(Stored data)
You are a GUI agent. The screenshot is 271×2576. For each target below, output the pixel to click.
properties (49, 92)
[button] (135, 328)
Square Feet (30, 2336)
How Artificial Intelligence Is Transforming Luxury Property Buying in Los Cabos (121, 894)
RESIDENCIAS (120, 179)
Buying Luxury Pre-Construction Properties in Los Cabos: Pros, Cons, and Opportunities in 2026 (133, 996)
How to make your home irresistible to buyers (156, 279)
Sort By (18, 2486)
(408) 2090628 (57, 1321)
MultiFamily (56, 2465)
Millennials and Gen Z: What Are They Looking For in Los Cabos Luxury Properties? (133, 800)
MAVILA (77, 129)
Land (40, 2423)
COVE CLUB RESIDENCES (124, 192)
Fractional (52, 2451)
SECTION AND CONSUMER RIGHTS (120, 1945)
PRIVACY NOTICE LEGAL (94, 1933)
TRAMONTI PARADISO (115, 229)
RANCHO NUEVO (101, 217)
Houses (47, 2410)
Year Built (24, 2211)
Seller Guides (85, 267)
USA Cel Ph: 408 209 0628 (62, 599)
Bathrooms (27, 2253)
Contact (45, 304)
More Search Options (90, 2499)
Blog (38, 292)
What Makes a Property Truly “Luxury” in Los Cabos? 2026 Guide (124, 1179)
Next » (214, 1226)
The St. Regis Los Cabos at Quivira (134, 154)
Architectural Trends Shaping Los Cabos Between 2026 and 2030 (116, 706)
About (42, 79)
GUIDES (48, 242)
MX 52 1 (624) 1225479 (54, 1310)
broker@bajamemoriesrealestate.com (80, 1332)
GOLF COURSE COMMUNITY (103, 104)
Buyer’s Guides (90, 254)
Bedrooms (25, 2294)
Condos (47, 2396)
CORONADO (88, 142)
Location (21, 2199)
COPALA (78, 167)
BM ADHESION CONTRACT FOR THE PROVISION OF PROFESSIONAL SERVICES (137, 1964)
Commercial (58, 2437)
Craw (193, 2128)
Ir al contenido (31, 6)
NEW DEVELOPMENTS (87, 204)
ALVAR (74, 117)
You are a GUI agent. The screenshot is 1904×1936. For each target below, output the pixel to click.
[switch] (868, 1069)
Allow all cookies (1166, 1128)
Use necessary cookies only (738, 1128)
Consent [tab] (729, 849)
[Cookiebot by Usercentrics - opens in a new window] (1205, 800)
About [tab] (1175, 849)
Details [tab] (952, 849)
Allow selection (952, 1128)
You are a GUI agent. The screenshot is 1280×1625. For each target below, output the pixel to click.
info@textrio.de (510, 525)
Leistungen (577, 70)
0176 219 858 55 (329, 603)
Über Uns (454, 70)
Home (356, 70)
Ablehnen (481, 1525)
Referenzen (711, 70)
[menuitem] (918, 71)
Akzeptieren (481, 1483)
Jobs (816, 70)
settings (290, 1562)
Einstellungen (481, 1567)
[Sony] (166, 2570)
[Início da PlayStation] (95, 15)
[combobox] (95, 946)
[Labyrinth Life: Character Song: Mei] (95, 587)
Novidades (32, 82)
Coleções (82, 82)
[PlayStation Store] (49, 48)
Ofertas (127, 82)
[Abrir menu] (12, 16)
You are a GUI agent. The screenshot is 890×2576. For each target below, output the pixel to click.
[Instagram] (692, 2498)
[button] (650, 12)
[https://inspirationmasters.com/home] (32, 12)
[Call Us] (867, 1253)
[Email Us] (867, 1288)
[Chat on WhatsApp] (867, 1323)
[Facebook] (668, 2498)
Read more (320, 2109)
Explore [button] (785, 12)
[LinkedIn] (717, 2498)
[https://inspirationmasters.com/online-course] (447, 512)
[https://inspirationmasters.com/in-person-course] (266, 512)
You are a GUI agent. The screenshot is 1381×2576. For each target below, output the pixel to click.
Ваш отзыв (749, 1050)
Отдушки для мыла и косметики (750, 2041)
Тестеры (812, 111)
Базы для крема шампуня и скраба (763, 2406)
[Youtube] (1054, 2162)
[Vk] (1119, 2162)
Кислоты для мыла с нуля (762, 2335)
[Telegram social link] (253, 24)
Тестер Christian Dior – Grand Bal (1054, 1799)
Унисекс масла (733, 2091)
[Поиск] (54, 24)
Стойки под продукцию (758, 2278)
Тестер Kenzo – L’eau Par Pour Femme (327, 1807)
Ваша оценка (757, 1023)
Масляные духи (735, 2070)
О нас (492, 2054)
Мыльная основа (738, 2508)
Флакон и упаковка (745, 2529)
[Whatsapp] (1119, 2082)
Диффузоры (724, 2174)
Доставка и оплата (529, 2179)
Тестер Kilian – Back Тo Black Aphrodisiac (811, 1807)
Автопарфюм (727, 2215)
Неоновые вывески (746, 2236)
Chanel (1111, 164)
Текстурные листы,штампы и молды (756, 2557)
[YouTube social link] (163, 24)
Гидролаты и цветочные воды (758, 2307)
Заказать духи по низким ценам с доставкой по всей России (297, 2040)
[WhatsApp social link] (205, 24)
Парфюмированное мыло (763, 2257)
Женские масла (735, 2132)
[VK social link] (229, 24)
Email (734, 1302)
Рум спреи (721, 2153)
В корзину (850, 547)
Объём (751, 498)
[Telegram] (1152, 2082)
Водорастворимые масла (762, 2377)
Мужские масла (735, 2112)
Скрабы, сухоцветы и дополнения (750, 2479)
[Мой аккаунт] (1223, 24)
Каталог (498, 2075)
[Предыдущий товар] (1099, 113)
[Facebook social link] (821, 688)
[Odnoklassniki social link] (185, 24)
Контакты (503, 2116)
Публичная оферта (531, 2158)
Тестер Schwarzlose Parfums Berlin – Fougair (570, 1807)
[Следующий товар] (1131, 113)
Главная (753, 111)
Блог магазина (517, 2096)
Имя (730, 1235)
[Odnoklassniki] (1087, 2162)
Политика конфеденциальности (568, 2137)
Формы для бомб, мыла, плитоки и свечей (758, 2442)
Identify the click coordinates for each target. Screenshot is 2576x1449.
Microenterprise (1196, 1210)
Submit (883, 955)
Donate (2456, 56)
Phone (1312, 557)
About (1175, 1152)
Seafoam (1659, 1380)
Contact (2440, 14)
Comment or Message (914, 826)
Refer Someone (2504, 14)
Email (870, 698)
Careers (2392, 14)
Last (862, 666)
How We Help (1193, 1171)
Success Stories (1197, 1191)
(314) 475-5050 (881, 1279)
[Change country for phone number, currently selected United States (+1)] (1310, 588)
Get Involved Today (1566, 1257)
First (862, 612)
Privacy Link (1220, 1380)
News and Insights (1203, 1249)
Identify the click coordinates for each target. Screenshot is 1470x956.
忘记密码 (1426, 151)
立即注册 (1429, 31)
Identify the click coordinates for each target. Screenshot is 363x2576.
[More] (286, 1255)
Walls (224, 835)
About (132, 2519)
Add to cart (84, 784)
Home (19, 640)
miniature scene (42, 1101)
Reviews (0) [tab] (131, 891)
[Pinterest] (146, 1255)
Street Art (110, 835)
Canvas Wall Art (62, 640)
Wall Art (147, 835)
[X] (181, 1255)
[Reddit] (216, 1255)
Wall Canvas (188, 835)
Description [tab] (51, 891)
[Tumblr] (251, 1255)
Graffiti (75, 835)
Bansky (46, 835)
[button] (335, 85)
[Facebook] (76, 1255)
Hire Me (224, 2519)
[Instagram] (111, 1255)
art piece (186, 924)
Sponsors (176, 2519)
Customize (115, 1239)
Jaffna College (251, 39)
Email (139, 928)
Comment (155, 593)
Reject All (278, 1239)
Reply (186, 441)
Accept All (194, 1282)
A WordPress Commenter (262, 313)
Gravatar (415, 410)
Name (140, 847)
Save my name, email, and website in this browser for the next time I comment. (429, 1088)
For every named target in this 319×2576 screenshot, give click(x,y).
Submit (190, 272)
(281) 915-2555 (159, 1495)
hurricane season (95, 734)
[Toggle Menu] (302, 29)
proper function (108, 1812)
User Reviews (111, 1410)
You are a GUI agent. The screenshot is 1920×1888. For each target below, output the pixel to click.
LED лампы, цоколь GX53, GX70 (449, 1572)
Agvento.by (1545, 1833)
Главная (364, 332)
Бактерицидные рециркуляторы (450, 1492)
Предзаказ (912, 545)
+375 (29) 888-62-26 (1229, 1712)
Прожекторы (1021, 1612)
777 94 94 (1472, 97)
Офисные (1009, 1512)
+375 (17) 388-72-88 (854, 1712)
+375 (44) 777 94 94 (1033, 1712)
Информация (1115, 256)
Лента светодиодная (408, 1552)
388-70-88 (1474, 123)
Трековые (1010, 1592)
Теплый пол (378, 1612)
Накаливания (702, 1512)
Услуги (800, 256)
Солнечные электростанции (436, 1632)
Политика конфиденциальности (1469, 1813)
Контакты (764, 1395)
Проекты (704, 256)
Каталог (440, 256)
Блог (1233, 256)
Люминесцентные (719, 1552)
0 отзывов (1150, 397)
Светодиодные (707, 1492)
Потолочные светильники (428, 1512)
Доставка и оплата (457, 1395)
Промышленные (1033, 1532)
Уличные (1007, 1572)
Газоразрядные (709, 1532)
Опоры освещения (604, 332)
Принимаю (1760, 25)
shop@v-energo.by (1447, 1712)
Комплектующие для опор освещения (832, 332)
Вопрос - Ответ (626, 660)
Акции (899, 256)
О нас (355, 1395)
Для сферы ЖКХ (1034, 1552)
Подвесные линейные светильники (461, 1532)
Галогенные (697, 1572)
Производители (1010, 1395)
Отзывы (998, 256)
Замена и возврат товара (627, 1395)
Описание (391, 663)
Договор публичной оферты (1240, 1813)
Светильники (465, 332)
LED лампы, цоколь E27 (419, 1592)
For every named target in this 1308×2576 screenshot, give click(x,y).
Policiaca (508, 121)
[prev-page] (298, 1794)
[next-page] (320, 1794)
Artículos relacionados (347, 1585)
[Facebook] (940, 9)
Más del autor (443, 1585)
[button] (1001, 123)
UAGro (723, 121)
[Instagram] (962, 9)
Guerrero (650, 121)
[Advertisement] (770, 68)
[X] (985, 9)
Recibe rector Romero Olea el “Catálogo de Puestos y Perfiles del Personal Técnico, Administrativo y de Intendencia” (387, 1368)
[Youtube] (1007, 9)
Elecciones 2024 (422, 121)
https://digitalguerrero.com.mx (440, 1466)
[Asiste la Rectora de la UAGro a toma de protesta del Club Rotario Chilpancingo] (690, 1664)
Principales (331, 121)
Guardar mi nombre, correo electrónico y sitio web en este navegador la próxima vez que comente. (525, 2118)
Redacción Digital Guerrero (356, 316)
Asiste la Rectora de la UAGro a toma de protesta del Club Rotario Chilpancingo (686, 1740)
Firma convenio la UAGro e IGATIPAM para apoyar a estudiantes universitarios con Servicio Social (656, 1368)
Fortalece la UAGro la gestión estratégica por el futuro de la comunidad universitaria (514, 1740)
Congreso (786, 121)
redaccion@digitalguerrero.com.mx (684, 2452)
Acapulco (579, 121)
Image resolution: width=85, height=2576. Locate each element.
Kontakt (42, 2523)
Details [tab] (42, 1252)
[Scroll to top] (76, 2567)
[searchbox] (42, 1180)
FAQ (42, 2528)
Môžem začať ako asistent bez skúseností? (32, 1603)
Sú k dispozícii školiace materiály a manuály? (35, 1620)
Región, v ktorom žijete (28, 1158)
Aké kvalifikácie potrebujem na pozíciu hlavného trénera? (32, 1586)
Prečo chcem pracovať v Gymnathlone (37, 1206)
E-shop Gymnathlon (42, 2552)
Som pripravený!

■ **WHAT TO DO**:
Your task is to restate, word for word, only those lines above that fall between the line holding "Газоразрядные (709, 1532)" and the line holding "Sú k dispozícii", inclusive.

■ **TASK RESPONSE**:
Газоразрядные (709, 1532)
Опоры освещения (604, 332)
Принимаю (1760, 25)
shop@v-energo.by (1447, 1712)
Комплектующие для опор освещения (832, 332)
Вопрос - Ответ (626, 660)
Акции (899, 256)
О нас (355, 1395)
Для сферы ЖКХ (1034, 1552)
Подвесные линейные светильники (461, 1532)
Галогенные (697, 1572)
Производители (1010, 1395)
Отзывы (998, 256)
Замена и возврат товара (627, 1395)
Описание (391, 663)
Договор публичной оферты (1240, 1813)
Светильники (465, 332)
LED лампы, цоколь E27 (419, 1592)
For every named target in this 1308×2576 screenshot, give click(x,y).
Policiaca (508, 121)
[prev-page] (298, 1794)
[next-page] (320, 1794)
Artículos relacionados (347, 1585)
[Facebook] (940, 9)
Más del autor (443, 1585)
[button] (1001, 123)
UAGro (723, 121)
[Instagram] (962, 9)
Guerrero (650, 121)
[Advertisement] (770, 68)
[X] (985, 9)
Recibe rector Romero Olea el “Catálogo de Puestos y Perfiles del Personal Técnico, Administrativo y de Intendencia” (387, 1368)
[Youtube] (1007, 9)
Elecciones 2024 (422, 121)
https://digitalguerrero.com.mx (440, 1466)
[Asiste la Rectora de la UAGro a toma de protesta del Club Rotario Chilpancingo] (690, 1664)
Principales (331, 121)
Guardar mi nombre, correo electrónico y sitio web en este navegador la próxima vez que comente. (525, 2118)
Redacción Digital Guerrero (356, 316)
Asiste la Rectora de la UAGro a toma de protesta del Club Rotario Chilpancingo (686, 1740)
Firma convenio la UAGro e IGATIPAM para apoyar a estudiantes universitarios con Servicio Social (656, 1368)
Fortalece la UAGro la gestión estratégica por el futuro de la comunidad universitaria (514, 1740)
Congreso (786, 121)
redaccion@digitalguerrero.com.mx (684, 2452)
Acapulco (579, 121)
Image resolution: width=85, height=2576. Locate each element.
Kontakt (42, 2523)
Details [tab] (42, 1252)
[Scroll to top] (76, 2567)
[searchbox] (42, 1180)
FAQ (42, 2528)
Môžem začať ako asistent bez skúseností? (32, 1603)
Sú k dispozícii školiace materiály a manuály? (35, 1620)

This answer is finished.